Alicia: We wanted to make sure that our colleagues were on board from day one of the project. Of course, that took some effort, but the project team was certain that without the employees, it would be difficult to implement an open space as a place for coming together. We presented the location, including the public transport connections. Minor decisions involved the type of air conditioning, for example, or the names of meeting rooms. Unic in Bern was keen to be involved in the design of the location, and even our remote-work devotees were keen to participate.

Natalie: The requirements for the project team were clearly defined. The new office shouldn’t just be ‘sexy’. In fact, while we were working on the concept, the attributes ‘cool’ and ‘cutting edge’ came up as well. We wanted to get away from the somewhat outdated image of the Eigerplatz office – and that’s what we did. The new meeting place in Bern not only represents what the company stands for. It is also stylish, offering all Unic staff a functional workspace with a contemporary feel.

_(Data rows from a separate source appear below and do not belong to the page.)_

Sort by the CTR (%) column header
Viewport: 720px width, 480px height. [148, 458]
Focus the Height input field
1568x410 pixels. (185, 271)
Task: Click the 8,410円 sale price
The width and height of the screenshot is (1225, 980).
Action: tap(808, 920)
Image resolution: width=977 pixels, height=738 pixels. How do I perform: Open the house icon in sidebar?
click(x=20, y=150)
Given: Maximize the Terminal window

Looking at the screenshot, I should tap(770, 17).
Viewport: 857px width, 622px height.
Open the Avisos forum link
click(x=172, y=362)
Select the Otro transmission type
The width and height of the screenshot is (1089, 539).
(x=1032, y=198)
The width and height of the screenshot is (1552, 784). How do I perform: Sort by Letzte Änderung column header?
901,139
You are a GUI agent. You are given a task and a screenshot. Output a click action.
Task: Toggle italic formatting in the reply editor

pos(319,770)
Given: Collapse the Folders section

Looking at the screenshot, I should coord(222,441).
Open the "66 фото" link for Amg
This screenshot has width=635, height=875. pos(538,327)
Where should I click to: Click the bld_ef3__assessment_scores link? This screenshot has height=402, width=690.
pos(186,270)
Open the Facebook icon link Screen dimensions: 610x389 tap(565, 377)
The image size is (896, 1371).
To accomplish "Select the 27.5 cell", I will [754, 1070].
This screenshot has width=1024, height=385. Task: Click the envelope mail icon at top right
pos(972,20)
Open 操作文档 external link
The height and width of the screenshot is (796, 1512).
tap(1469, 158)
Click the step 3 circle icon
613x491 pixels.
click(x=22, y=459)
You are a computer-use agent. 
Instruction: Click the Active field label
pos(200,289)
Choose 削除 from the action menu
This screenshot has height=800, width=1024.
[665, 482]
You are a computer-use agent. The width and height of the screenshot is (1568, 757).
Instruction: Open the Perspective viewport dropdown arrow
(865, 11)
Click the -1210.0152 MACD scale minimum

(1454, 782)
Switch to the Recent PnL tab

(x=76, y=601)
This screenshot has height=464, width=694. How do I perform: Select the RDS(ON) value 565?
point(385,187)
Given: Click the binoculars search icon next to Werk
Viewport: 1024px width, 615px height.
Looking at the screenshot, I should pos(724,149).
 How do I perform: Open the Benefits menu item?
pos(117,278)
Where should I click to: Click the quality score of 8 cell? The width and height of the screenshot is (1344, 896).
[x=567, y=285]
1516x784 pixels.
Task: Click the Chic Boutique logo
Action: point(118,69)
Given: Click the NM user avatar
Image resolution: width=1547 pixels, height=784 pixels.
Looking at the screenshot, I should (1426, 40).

The new meeting place in Bern not only represents what the company stands for. It is also stylish, offering all Unic staff a functional workspace with a contemporary feel.

Natalie

Balancing Design and Functionality

How did you find the balance between functionality and design?

Mitch: It was definitely a balancing act between design and functionality. We didn’t just want to continue zooming in on the Unic purpose, ‘We Humanise the Digital’. Another important topic was ‘unfold your creativity’. In other words, the new offices should also inspire much more creativity in the future. So we knew how important creative space was and we were allowed to play around with that a bit in Bern. And although it sounds as if we just jumped right in, in reality, it was a difficult undertaking. We were faced with 900 square metres of empty space – it was a real greenfield project. For example, as well as meeting rooms for six to ten people, we had to create quiet spaces to suit every conceivable form of individuality. It was definitely a balancing act.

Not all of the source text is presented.